後手は99角成が甘いので75歩、これに74歩
と垂らします。これも先手よしに見えるのですが、76桂73歩成64飛58飛66歩
67歩成を受けにくいのでどうしたものか。59桂ではさえない(88桂成同金67歩成もある)し、55歩同銀56桂か、46角か、59飛67歩成74と か、ちょっと悩ましいです。
(この筋は69飛と引いていれば避けられたのです。)
○ 55桂と打つと
通常は得か損かよくわからない手ですが、73角や74歩が残っています。後手は55同銀と取るくらいしかなく、同歩同角74歩
36桂だけでは怖くないです。99角成73歩成64飛63歩
と金を作って攻めるか、
あるいは63歩で46銀として間合いを図り、66歩69飛98馬55銀打
飛車を追いかけてから66飛で先手有利です。
○ 攻めるならば74歩
が自然な手です。99角成には73歩成64飛63歩
99香を取られて馬を作られるというのは痛いのですが、と金で金か銀をはがせる形になれば駒得です。ここでは単に清算しない方が良い、つまり63同銀には76桂~63と 後手陣を乱して角の打ち込みを見るとよいでしょう。
○か△ 46角とすれば
99角成に91角成で対等ですが、76香
と打たれるのは少し痛いです。
香を取り合うのではなく74歩ならば
(74歩99角成に46角を打ったのと同じことですから違和感があるのですが)75香にも73歩成61飛63歩
78香成同飛67金が怖くないので先手よしです。63同銀には65飛とさばけます。
△か× 73角だと
99角成に74歩では甘いです。62角成同金46桂
としてどうか。銀を逃げれば65飛でまあまあ。44馬54桂同歩65飛76角
少し駒得ですが、後手は馬を作り反撃も利きます。
☆ まとめ
受けることを考えるならば、形の良い受けがよいです。
69飛、98香、66歩、77角、4つの比較ならば69飛でしょう。形だけで選んでもほぼあっているものです。
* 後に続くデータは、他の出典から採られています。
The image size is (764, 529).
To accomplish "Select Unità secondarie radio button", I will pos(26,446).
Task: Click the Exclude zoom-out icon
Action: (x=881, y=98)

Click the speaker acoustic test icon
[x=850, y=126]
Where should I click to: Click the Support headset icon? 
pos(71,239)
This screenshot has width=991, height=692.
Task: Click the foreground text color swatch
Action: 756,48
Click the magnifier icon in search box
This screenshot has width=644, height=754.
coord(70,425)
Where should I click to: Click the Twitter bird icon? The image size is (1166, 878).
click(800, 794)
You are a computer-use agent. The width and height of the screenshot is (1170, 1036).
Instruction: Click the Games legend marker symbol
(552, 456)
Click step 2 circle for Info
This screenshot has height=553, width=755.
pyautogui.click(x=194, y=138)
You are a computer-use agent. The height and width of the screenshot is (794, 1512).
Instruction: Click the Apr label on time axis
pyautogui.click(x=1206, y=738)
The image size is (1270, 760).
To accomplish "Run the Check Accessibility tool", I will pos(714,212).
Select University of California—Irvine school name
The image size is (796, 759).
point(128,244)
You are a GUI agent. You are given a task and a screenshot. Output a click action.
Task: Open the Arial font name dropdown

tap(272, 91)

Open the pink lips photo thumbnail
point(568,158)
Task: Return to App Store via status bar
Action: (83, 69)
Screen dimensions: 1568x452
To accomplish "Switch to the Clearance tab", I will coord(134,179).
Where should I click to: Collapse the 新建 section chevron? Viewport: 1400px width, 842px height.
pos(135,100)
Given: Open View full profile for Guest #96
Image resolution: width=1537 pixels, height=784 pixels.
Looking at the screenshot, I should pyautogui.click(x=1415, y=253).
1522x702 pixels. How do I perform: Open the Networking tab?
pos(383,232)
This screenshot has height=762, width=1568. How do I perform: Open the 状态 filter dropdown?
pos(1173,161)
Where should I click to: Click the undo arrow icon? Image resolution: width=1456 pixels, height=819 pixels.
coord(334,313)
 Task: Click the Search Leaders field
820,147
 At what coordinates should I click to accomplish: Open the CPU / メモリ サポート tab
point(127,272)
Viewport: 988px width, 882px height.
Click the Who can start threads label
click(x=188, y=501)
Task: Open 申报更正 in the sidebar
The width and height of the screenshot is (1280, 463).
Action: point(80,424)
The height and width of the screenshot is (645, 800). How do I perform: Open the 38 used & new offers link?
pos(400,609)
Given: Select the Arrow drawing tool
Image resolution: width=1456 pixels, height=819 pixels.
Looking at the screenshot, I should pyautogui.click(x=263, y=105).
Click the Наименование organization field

他には55桂が有効かどうか。これは良い場合も悪い場合もあるので、少し読んでみることです。(書きませんでしたが、77桂や88桂が劣るのはわかりますね。打たされ損です。)
攻めるならば、後手の99角成よりも有効な手を指さねばなりません。
46角(あるいは73角)~91角成では後手が先に香を取っていて76香と攻められます。
73角~62角成では駒得とは言えません。
74歩~73歩成が99角成に対抗しうる代償でした。